MrBitBucket commented 4 years ago

We do manage to read some ttc files. The wrinkle is that we need to specify some more information to get the right font within the collection. In the reportlab/tests/test_multibyte_jpn.py file we see this

msmincho = TTFont('MS Mincho','msmincho.ttc',subfontIndex=0,asciiReadable=0)

ie we select the subfont with index 0.

rocketnova commented 4 years ago

TL;DR I happy to close this issue without resolving because TTC seems complicated. 😞

Long write up incoming.

rocketnova commented 4 years ago

I originally successfully got my font to work by simply using registerFont(TTFont(font_name, '%s.ttc' % font_name)), but since I didn't specify a subfontIndex, I assume the default subfontIndex 0 worked. This seems pretty brittle.

I can amend my SVG to add a TTC subfontIndex number into something like:

<svg viewBox="0 0 400 100" preserveAspectRatio="xMidYMid meet" xmlns="http://www.w3.org/2000/svg">
  <text fill="black" font-family="圓體W3寬注音#2" font-size="80px" x="200" y="70" text-anchor="middle">上個月</text>
</svg>

We could patch find_font() to the following and svglib correctly accepts 圓體W3寬注音#2 and TTFont is able to find and load the TTC file:

    try:
        # Try to register the font as a ttc with a subfontIndex
        # specified after the '#'.
        result = re.match(r'(.*)#(\d+)', font_name)
        if result != None:
            fn = result.group(1)
            sfi = int(result.group(2))
            registerFont(TTFont(font_name, '%s.ttc' % fn, subfontIndex=sfi))
        # Try to register the font if it exists as ttf,
        # based on ReportLab font search.
        else:
            registerFont(TTFont(font_name, '%s.ttf' % font_name))
        _registered_fonts[font_name] = True
        return font_name, True

HOWEVER It's basically impossible to distinguish between the different subfonts in the TTC files I have to test with, so I don't know how useful/accurate this test is.

IN ADDITION I did a bunch of research today about what the most correct way to indicate the subfont in a TrueType Collection is and ran into 2 issues:

1. How to indicating TrueType Collection subfont to ReportLab?

It looks like the W3C current recommendation (and still true in the current draft) is to use the PostScript name, rather than a number as a fragment identifier.
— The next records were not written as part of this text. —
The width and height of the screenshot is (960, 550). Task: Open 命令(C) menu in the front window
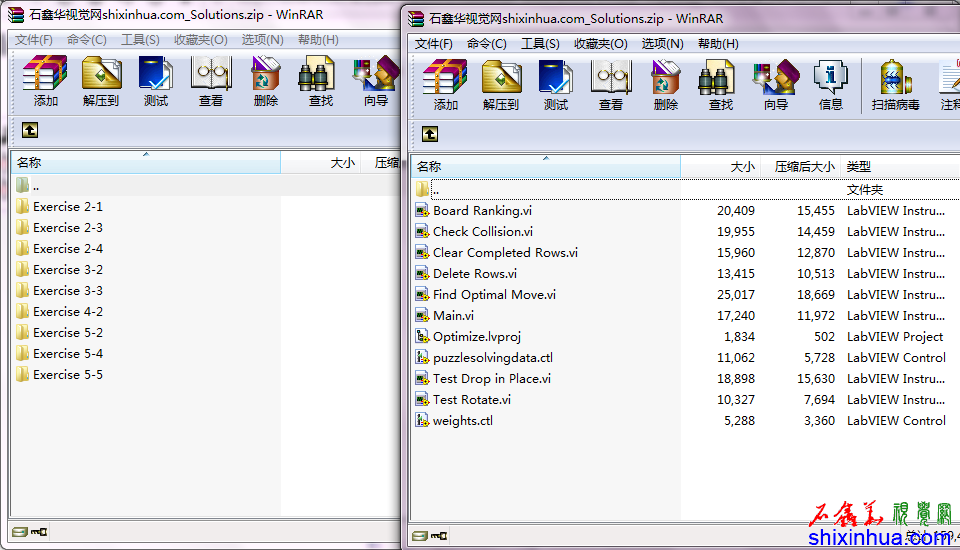tap(486, 44)
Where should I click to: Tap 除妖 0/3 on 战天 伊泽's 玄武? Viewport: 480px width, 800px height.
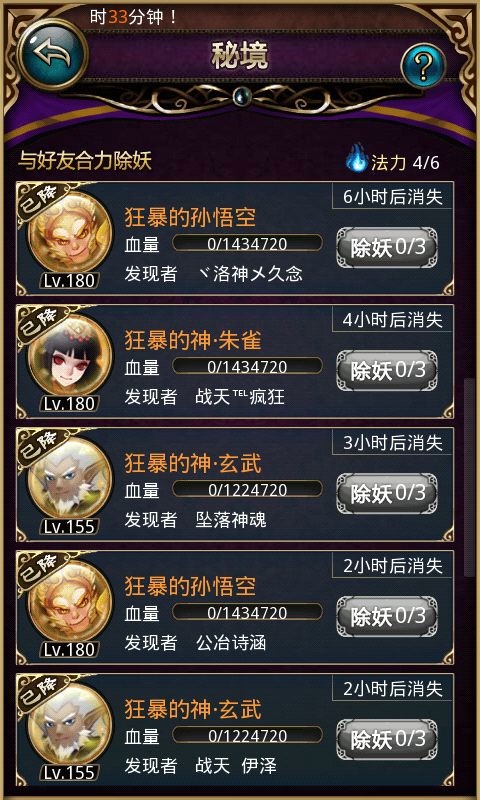click(387, 739)
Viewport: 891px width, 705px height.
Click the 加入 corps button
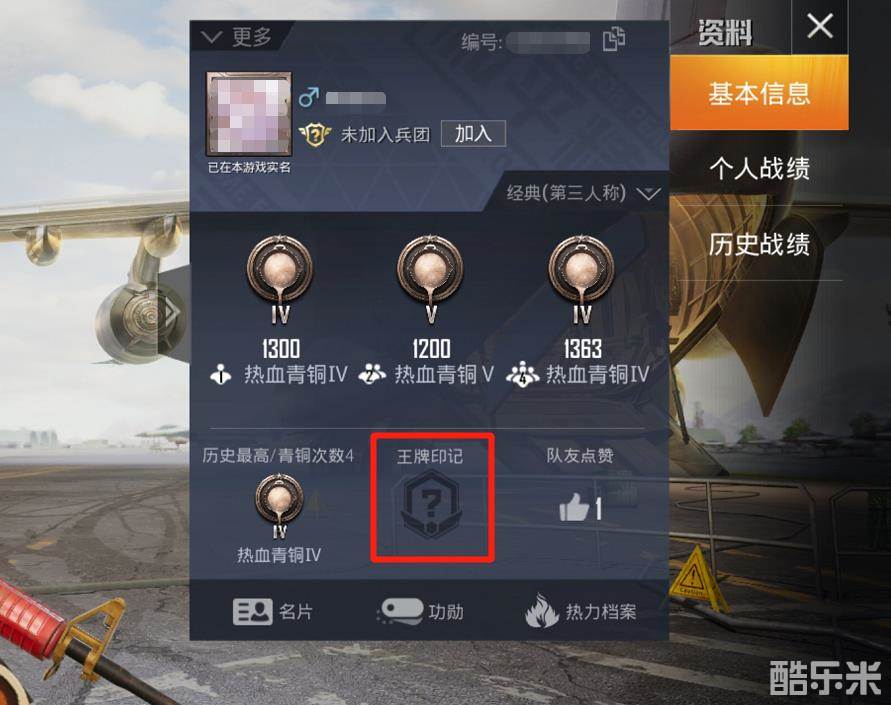pos(473,134)
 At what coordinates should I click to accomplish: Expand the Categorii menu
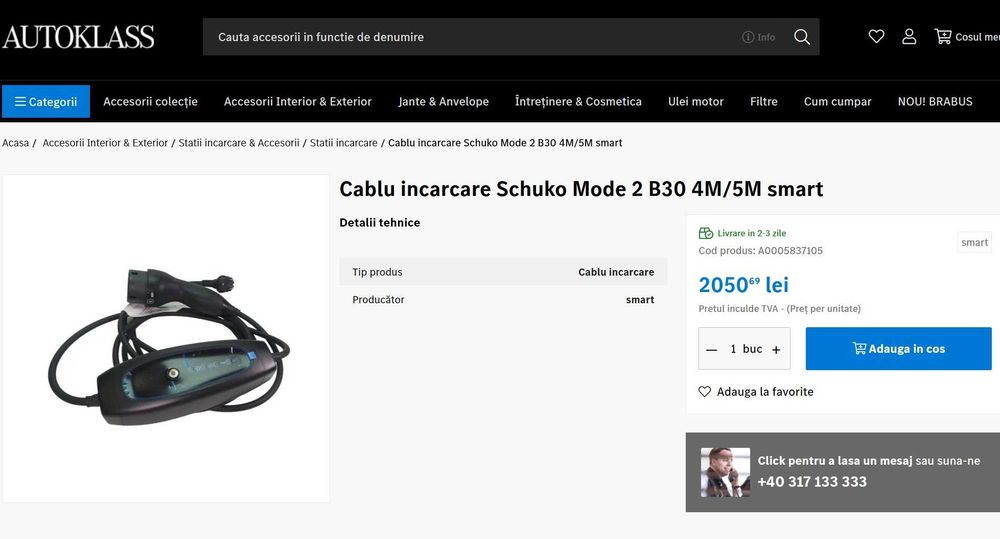46,101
See this github issue where W3C draft recommendation was added. Apparently, when you add additional subfonts to a TTC, the new subfonts aren't always appended, so number indices can change unexpectedly.
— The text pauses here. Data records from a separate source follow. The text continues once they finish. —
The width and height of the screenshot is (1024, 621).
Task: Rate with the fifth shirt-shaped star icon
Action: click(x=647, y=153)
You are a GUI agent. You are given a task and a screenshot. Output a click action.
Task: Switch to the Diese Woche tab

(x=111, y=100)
This contrasts with the way that reportlab handles subfonts using numbered indexes. At https://github.com/eduardocereto/reportlab/blob/master/src/reportlab/pdfbase/ttfonts.py#L1002:

def __init__(self, name, filename, validate=0, subfontIndex=0,asciiReadable=None):

(Note: I'm not sure if this is an up-to-date mirror, but it was the best I could find)

So issue 1 is: how to indicate the correct subfont to svglib using numbers when the W3C is not recommending numbers?
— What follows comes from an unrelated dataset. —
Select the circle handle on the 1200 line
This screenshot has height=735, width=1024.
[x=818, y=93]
2. CSSSelect2 can't parse @font-face declarations

I set aside the issue of indicating subfont using numbers or PostScript name for a second. Following the W3C recommendation, it looks like I should be able reformat my SVG to use @font-face to indicate the correct subfont. Something like so:

<svg viewBox="0 0 400 100" preserveAspectRatio="xMidYMid meet" xmlns="http://www.w3.org/2000/svg">
  <defs>
    <style type="text/css">
      @font-face {
        font-family: 'DFPYuanW3-ZhuInW';
        src: url("圓體W3寬注音.ttc#DFPYuanW3-ZhuInW");
      }
    </style>
  </defs>
  <text fill="black" font-family="DFPYuanW3-ZhuInW" font-size="80px" x="200" y="70" text-anchor="middle">上個月</text>
</svg>

This correctly renders my SVG. However, when I attempt to run drawing = svg2rlg("svgs/上個月.svg") I ran into an issue where the svglib dependency cssselect2 doesn't know how to parse @font-face declarations.

Overall, this seems like very difficult to support because either svglib needs to support a non-standard font-family declaration OR reportlab needs to support PostScript names and svglib would need to use something other than cssselect2 to support @font-face declarations. 😖

I'm happy to spend some more time digging into this if any of you see something I missed.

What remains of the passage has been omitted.